_AUFGABEN_
**a)** Wie lässt sich der Absatz des Forumsbeitrags, der mit „Da ich im Forum immer wieder“ beginnt, kürzer fassen, ohne seine wesentlichen Aussagen zu verlieren?
**b)** Kannst du im Forumsbeitrag die Passage von „Bei VB ist es“ bis „man indirekt Adressiert?“ wiedergeben und dabei „Haltepunkt“ durch „Breakpoint“ ersetzen?

Ich habe mir einiges in AWL angeeignet, benutze aber überwiegend FUB.

Da ich im Forum immer wieder von "indirekter Adressierung" gehört habe,
und (so glaube ich) einigermaßen verstanden habe, wie dass Funktioniert und ich für "neues" offen bin, hab ich vorab dann doch noch ein paar kritischere Fragen:

1.Fehlersuche
Ich gehe bisher immer so vor, dass ich mir die Globalvariablen (M, A, E, ...)
Anschaue und dann im Status auf Fehlersuche gehe.

Bei VB ist es so, dass man einen Haltepunkt setzten kann in der Funktion, in der man den Fehler sucht.

Wie Funktioniert dass bei der indirekten Adressierung? Man kann dann werder noch einsetzten.

2.Übersichtlichkeit
Wird das Programm übersichtlicher, wenn man indirekt Adressiert?

3.Geschwindigkeit und Speicherplatz
Ich denk mal Speicherplatz müsste man sparen können. Aber Geschwindigkeit?

_ERFASSTE DATEN_
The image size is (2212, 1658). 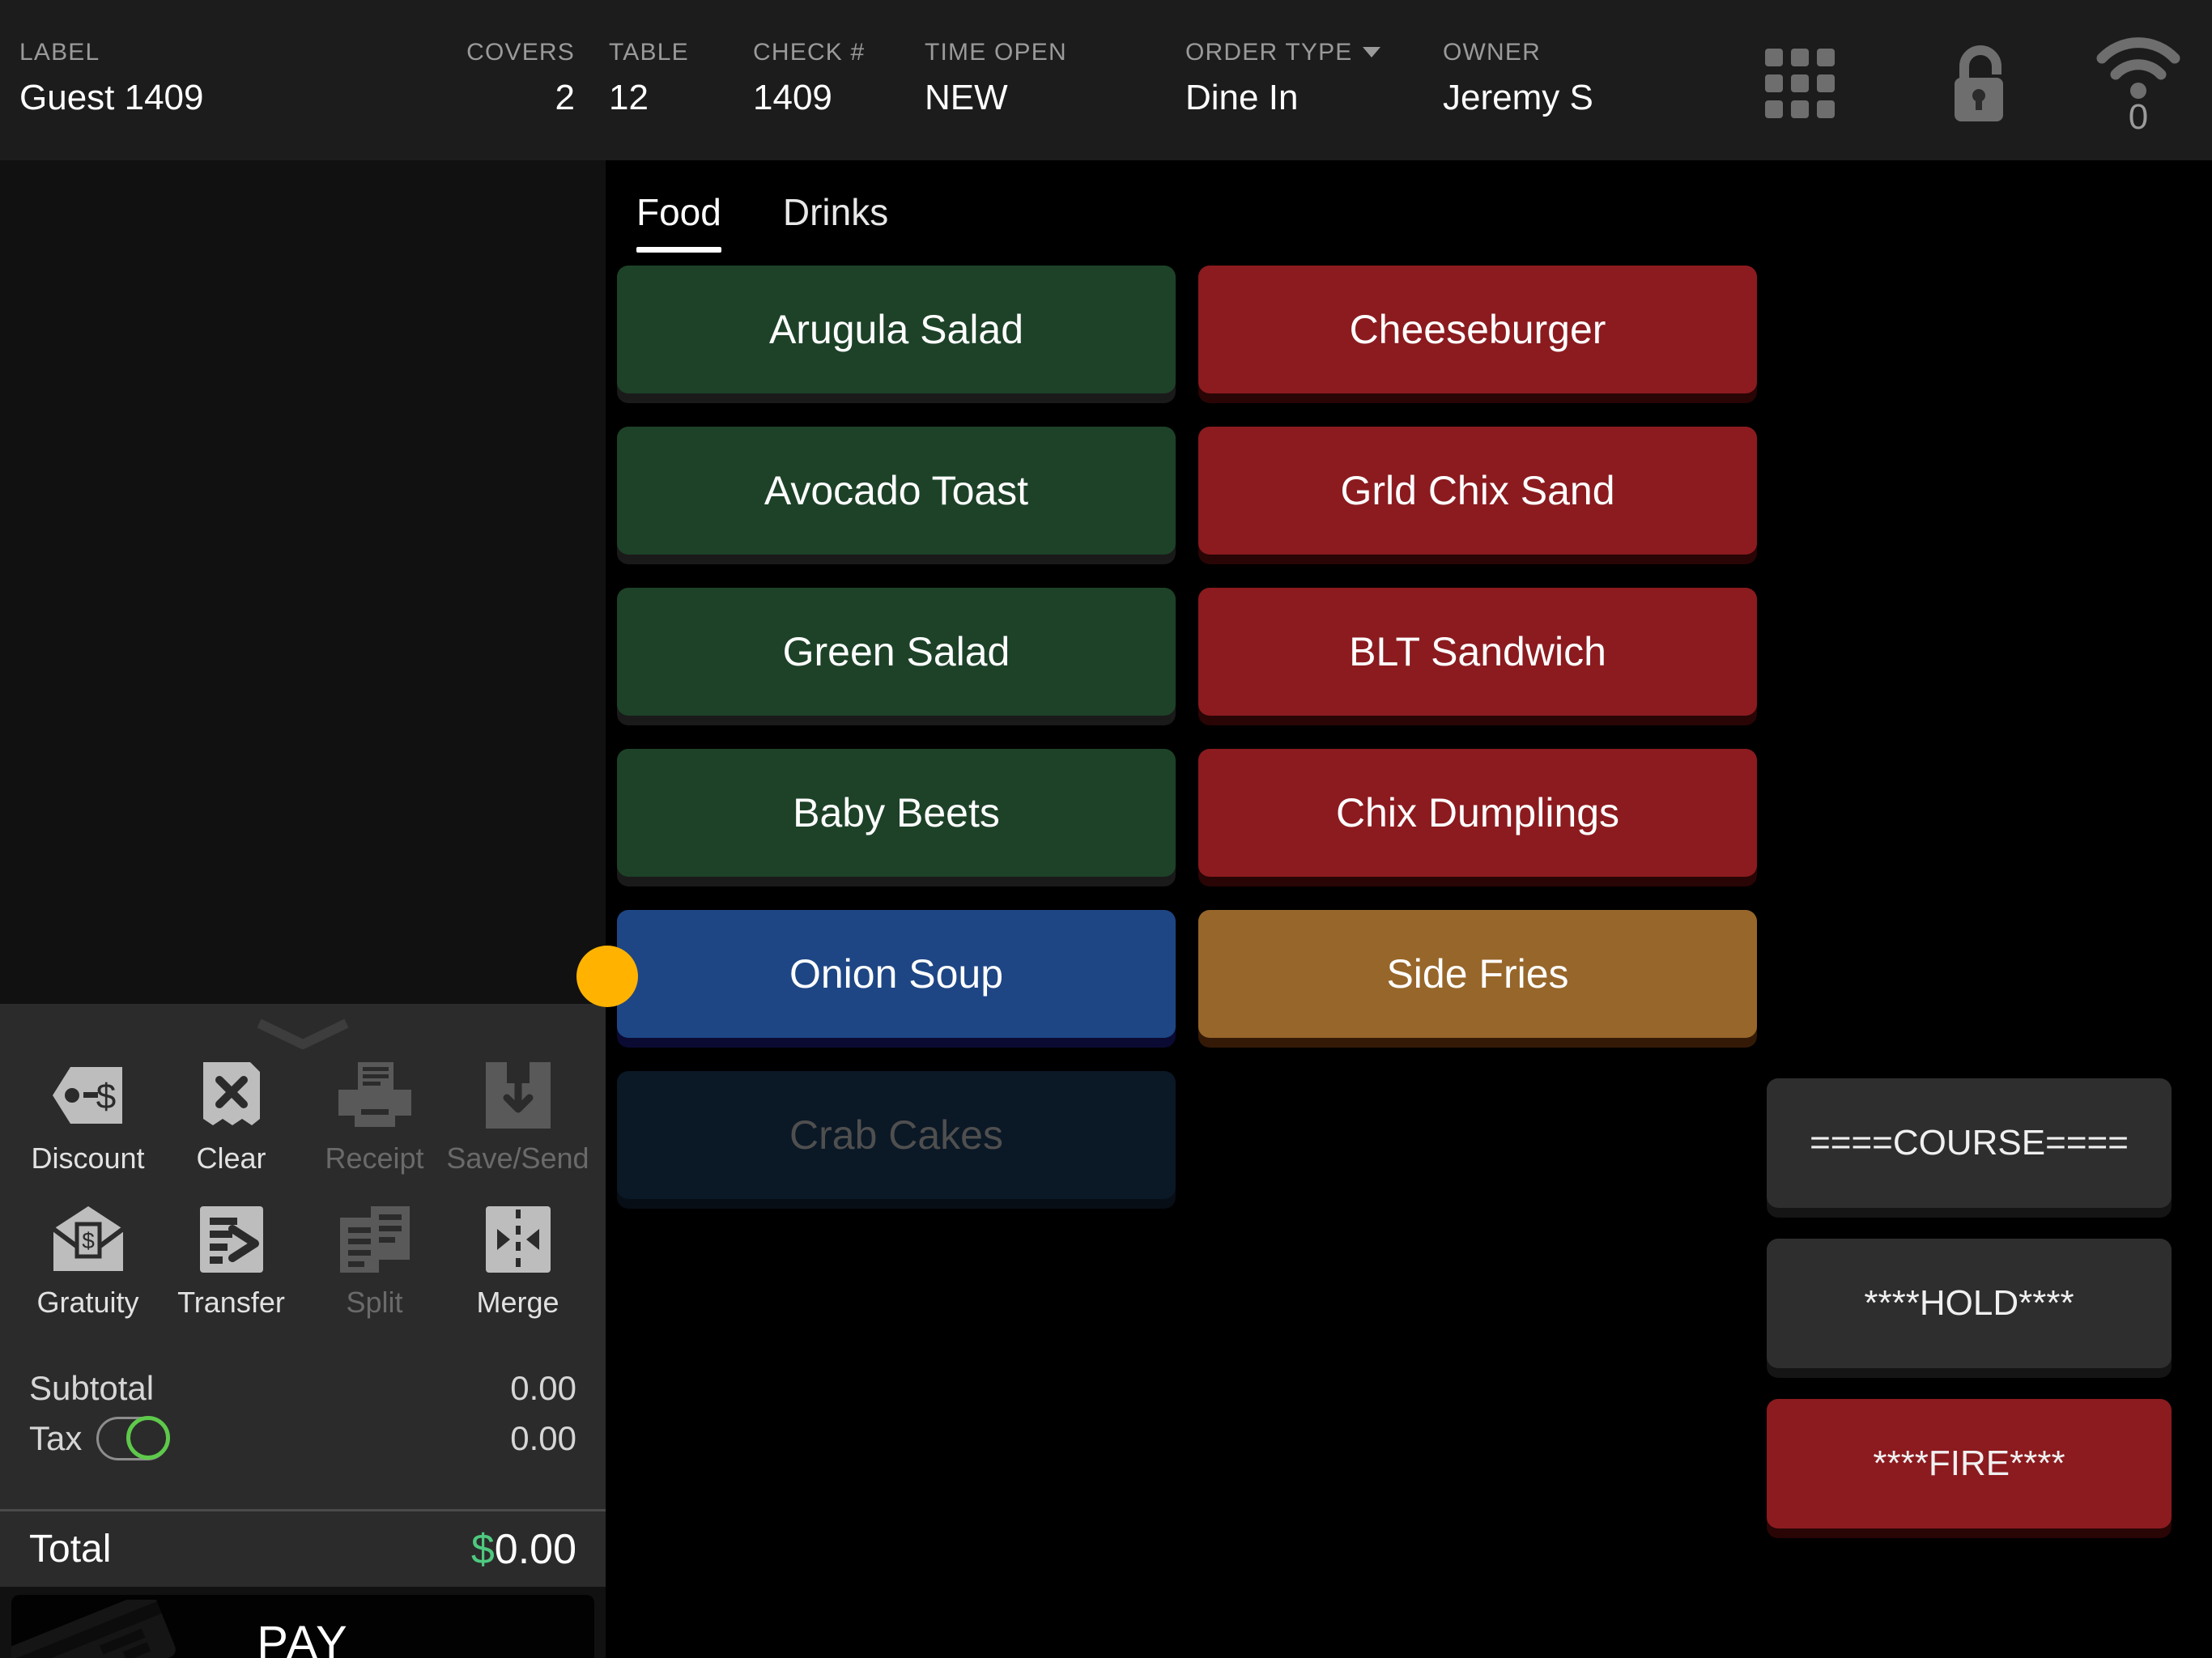 I want to click on header-label-value: Guest 1409, so click(x=112, y=97).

_LÖSUNGEN_
**a)** Ich habe im Forum oft von indirekter Adressierung gehört und glaube, das Prinzip einigermaßen verstanden zu haben. Trotz meiner Offenheit für Neues habe ich vorab noch einige kritische Fragen.

**b)**
Bei VB ist es so, dass man einen Breakpoint setzten kann in der Funktion, in der man den Fehler sucht.

Wie Funktioniert dass bei der indirekten Adressierung? Man kann dann werder noch einsetzten.

2.Übersichtlichkeit
Wird das Programm übersichtlicher, wenn man indirekt Adressiert?